A 68-year-old female patient diagnosed to have left lobe HCC focal lesions by laboratory and imaging criteria referred to do TACE. a Non-selective angiography of the main left hepatic artery revealing the vascular anatomy of the left hepatic artery with no detected focal lesions. b Axial CBCT-HA revealing left lobe mild peripherally enhancing focal lesion (arrow). c Axial CBCT-PV revealing wash out of contrast from the left lobe focal lesion (arrow). d Non-selective angiography of the main left hepatic artery post-lipiodol injection revealing concentration of lipiodol in the left lobe lesion (arrow) which was not shown in the angiography before

Similar results about the tumor detectability where reported by Zheng et al. [18], Kakeda et al. [19], and Wang et al. [20] where cone beam CT outperformed angiography (DSA) in all the three studies.

We were able to detect 23 lesions less than 1 cm in diameter by dual-phase cone beam CT while only 1 lesion was detected by angiography. Similar results were reported by Lee et al. [21] in which all tumors less than 1 cm were detected by CBCT (23 tumors). Lee et al. [21] accounted the high detectability of CBCT to the small lesions less than 1 cm to the small focal spot and the high spatial resolution of CBCT more than the multidetector CT and the conventional angiography.

Similar results about the detection of small focal lesions less than 1 cm were reported in the meta-analysis done by Pung et al. [22] who reported that tumors more than 30 mm were easier to be detected by cone beam CT; however, the advantage of the high-contrast, three-dimensional images remained for tumors less than 10 mm and the tumors that could not be detected by angiography (Fig. 5).
______
From the passage on cone beam CT and the detection of liver lesions, extract word for word the part that opens with the words containing "Similar results about the detection" and closes with "by angiography (Fig. 5).".

#### SOURCE MATERIAL:
______
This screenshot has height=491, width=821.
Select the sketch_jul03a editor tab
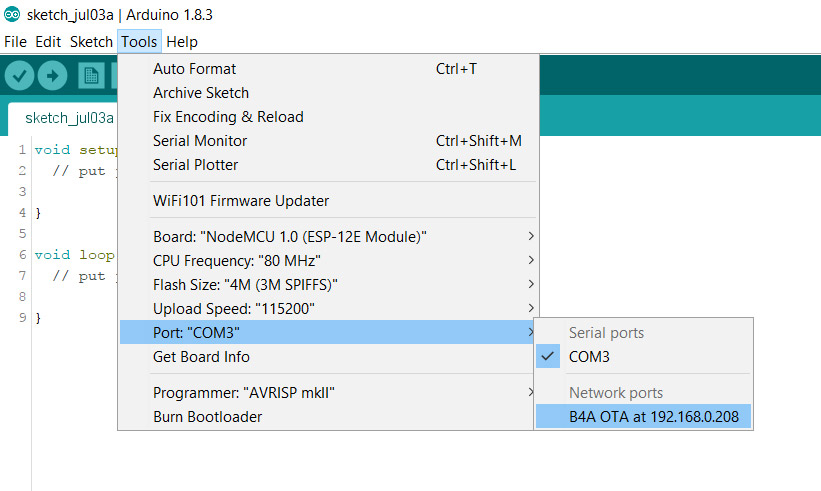tap(68, 118)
______
#### EXERCISE RESULT:
Similar results about the detection of small focal lesions less than 1 cm were reported in the meta-analysis done by Pung et al. [22] who reported that tumors more than 30 mm were easier to be detected by cone beam CT; however, the advantage of the high-contrast, three-dimensional images remained for tumors less than 10 mm and the tumors that could not be detected by angiography (Fig. 5).